NO₂-FA esterification in complex lipids

Since the initial demonstration of increased cholesterol nitrolinoleate levels in post-prandial human plasma, further advances related to the characterization and quantitation of esterified NO₂-FA have been scarce (53,61). These analyses are complicated by the instability of NO₂-FA in most hydrolysis conditions, ion suppression by native complex lipids during direct mass spectrometric analysis and the complexity of the different molecular species expected from various esters of NO₂-FA in phospholipids, glycerides and sterols. Fortunately, recent advances in the detection and characterization of esterified NO₂-FA have been made. While phospholipid analysis has not yet been translated into in vivo measurements, the presence of NO₂-FA containing triglycerides has been reported in animal models supplemented with NO₂-FA (93,94). Of importance, triglycerides are an important storage depot and distribution mechanism for remote organ deposition of NO₂-FA. In this regard, the hydrophobic environment of membranes, lipid droplets, and lipoproteins abrogates any nitroalkene reactivity with thiols, even those present in small molecules such as β-mercaptoethanol, cysteine and glutathione. In addition to these accessibility limitations for Michael addition by esterified NO₂-FA, current data indicates that NO₂-FA also do not add to thiolates in organic solvents, supporting that acid-base chemistry for NO₂-FAnucleophile reactivity.

RECORD EXCERPTS =
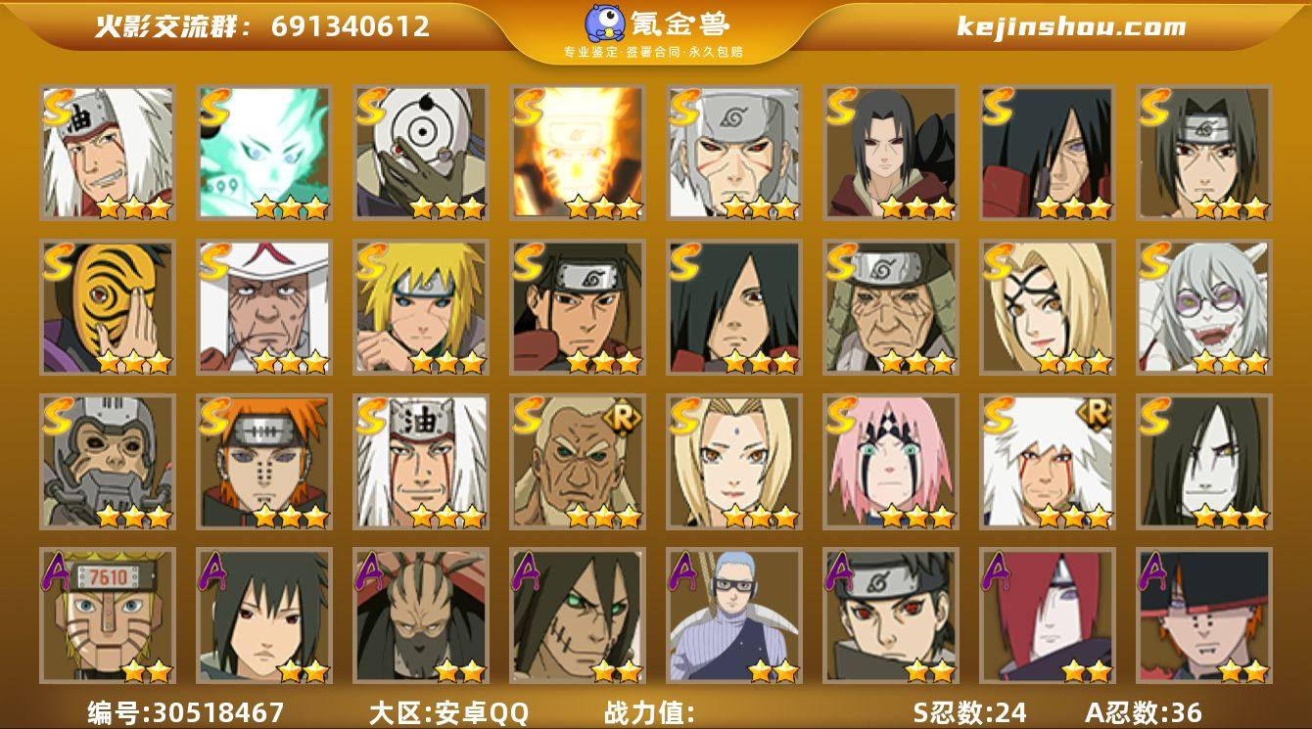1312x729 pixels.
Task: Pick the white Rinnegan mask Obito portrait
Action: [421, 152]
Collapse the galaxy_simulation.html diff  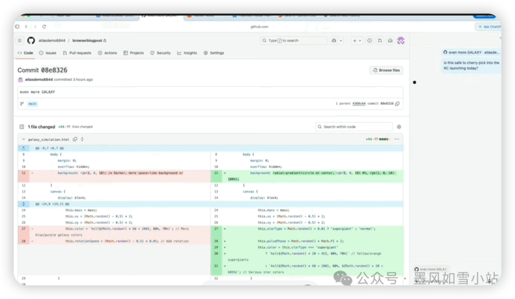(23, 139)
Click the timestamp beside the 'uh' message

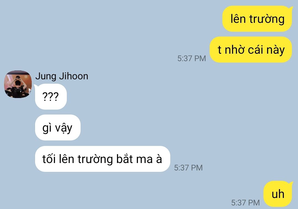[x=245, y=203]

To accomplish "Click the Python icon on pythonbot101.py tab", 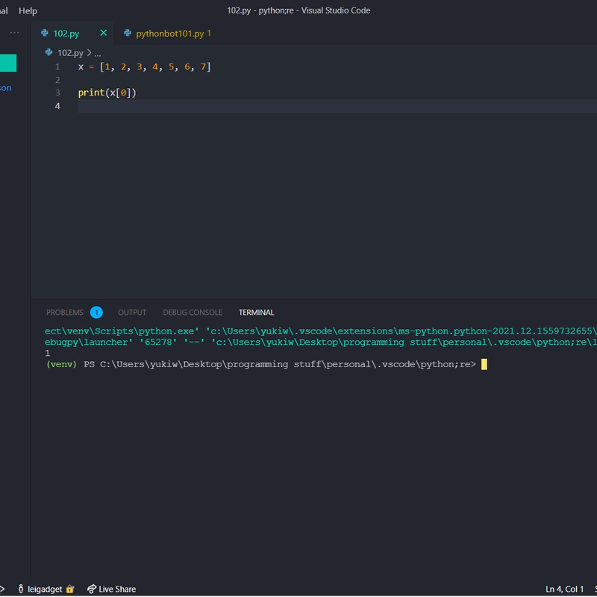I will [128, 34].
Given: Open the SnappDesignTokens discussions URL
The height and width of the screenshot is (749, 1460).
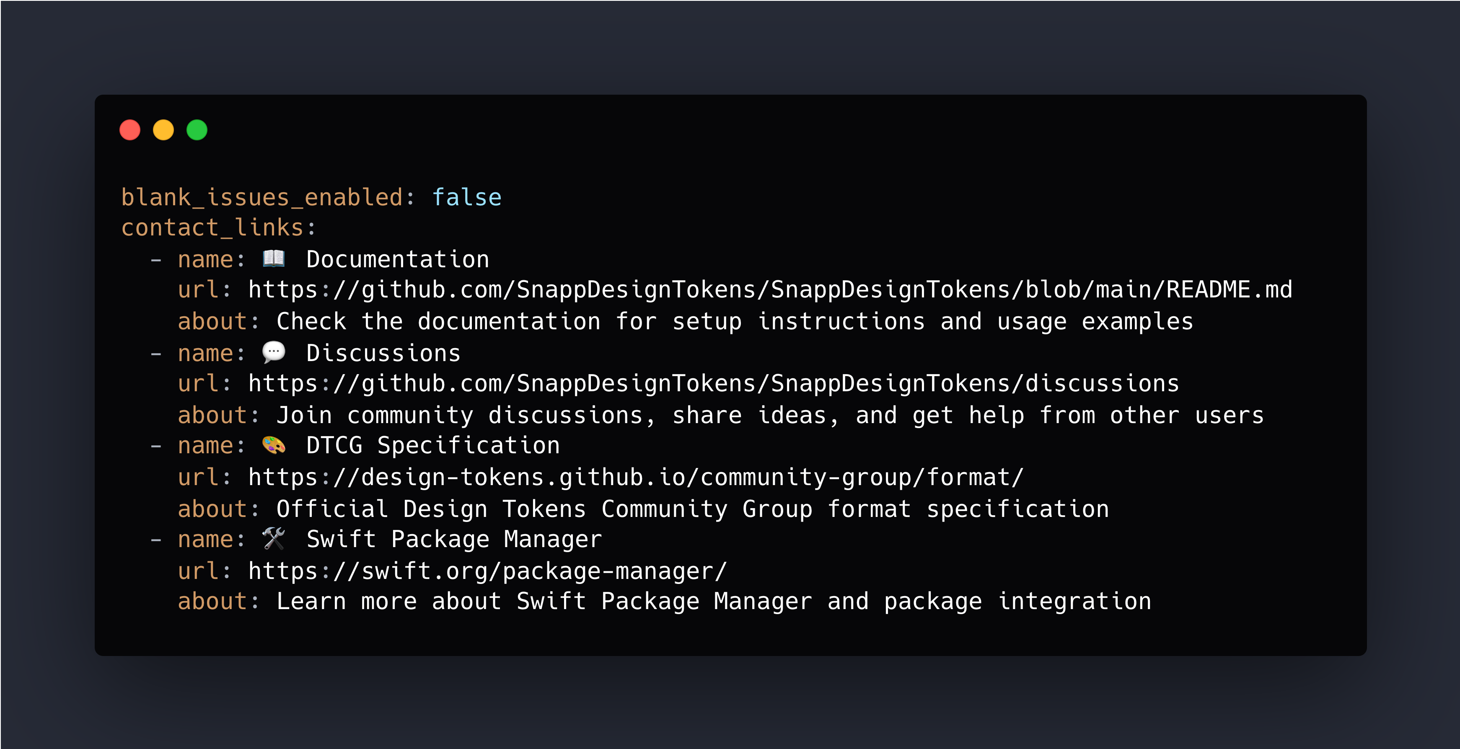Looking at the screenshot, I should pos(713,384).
==
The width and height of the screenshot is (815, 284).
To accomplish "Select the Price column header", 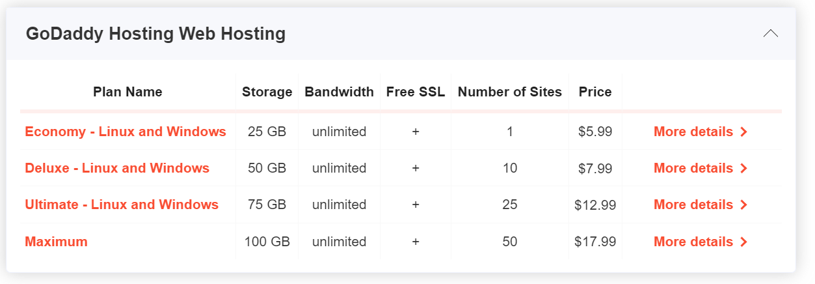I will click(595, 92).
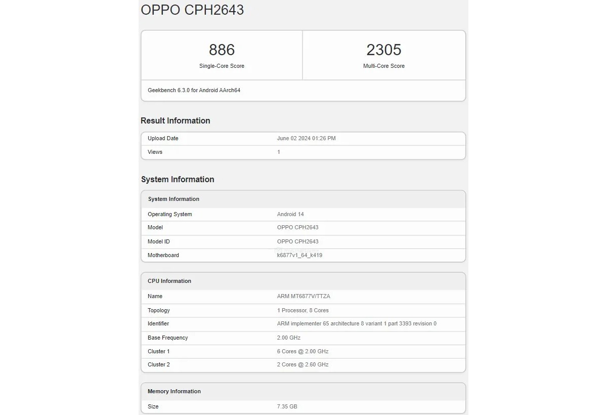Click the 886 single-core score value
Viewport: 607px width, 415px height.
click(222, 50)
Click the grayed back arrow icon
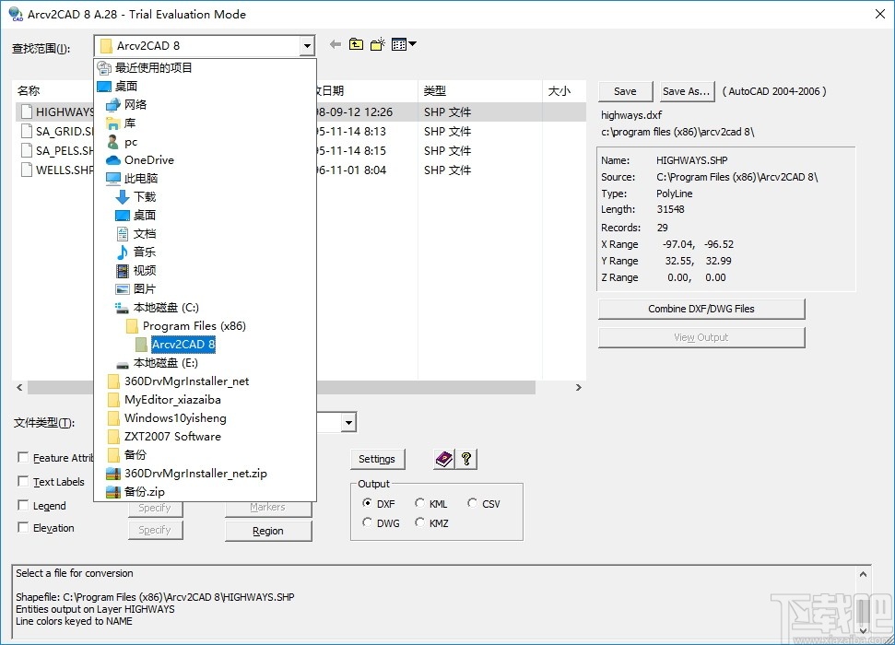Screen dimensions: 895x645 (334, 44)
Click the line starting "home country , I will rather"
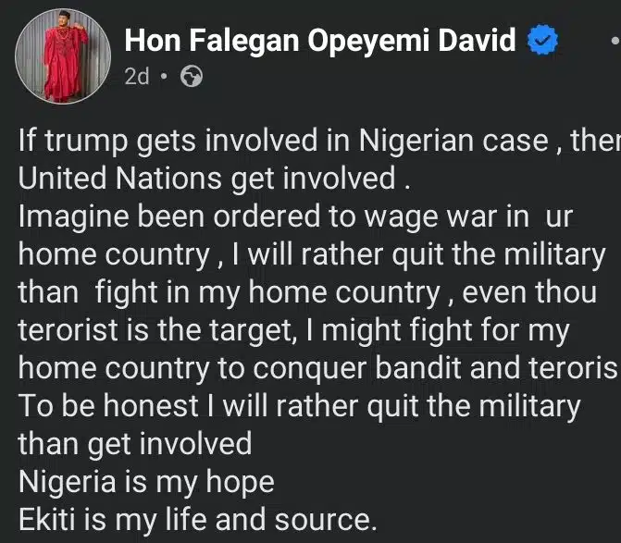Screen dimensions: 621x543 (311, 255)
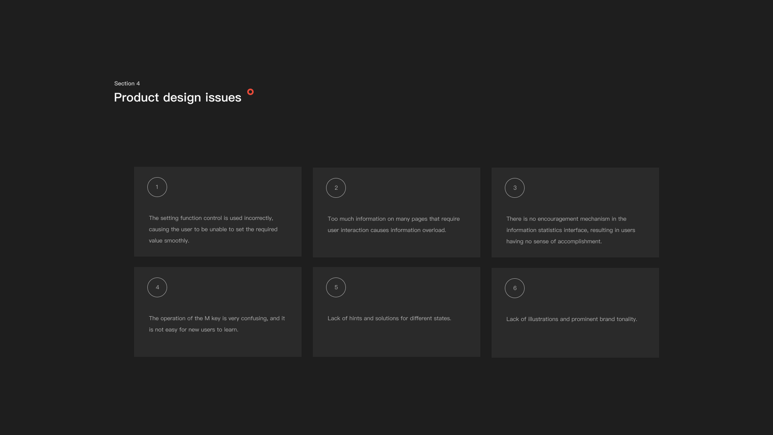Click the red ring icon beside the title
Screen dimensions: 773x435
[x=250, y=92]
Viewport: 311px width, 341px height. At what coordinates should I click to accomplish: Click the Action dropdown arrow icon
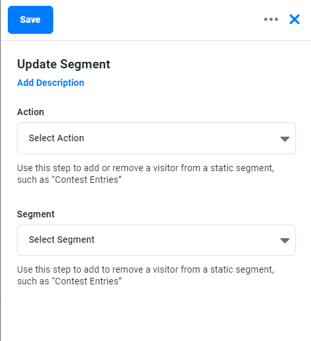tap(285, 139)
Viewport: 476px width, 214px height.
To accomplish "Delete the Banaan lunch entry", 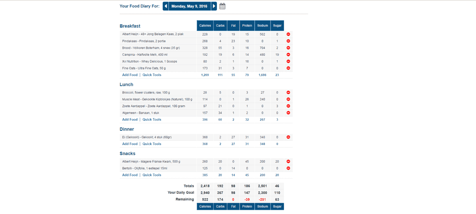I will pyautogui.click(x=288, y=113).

WORK INSTRUCTION A = According to the text on NO₂-FA esterification, where has the presence of NO₂-FA containing triglycerides been reported?
WORK INSTRUCTION B = Write the next part of the text on NO₂-FA esterification in complex lipids.
The records have nothing to do with what you're asked to do here.

ANSWER AREA A = In animal models supplemented with NO₂-FA.

ANSWER AREA B =
7. Conclusions

The study of interactions between ^·NO-derived species and lipid peroxidation intermediates motivated the discovery of a functionally unique class of endogenous mediators (lipid nitroalkenes). The unique biochemical qualities of the electrophilic nitroalkene substituent prompted the evaluation of downstream signaling responses, the acquisition of better understanding of the pharmacokinetics and potential toxicity of orally and intravenouslyadministered NO₂-FA and the in vivo testing of NO₂-FA pharmacology in preclinical models of metabolic and inflammatory disease. Moreover, the detection of fatty acid nitroalkenes in plants and their linkage with plant stress responses expands the scope of actions of this class of mediators. These data, reinforced by the observation that NO₂-FA are endogenously-generated during digestion, inflammatory responses and metabolic stress, has motivated their evaluation as therapeutic agents for treating pathogenic cell proliferation, metabolic and inflammatory-related diseases in humans.

Highlights.

• The discovery of nitro-fatty acids (NO₂-FA) was motivated by new insight into the biochemistry of nitration reactions and the signaling actions of oxidized fatty acids.

• Four main areas of discovery supported the notion that NO₂-FA serve as mediators of physiological homeostasis and in pure form as pharmacologically-active agents:

  • ◦
    The reversible reaction of electrophilic nitro-fatty acids with cysteine and the central role of this reaction in modulating key signaling and gene expression responses.
  • ◦
    The identification of conjugated diene-containing fatty acids such as conjugated linoleic acid as main substrate for nitration.
  • ◦
    The digestive and inflammatory formation of NO₂-FA in humans and rodents.
  • ◦
    The protective anti-inflammatory and anti-fibrotic actions of NO₂-FA in a wide range of preclinical animal models of metabolic and inflammatory disease.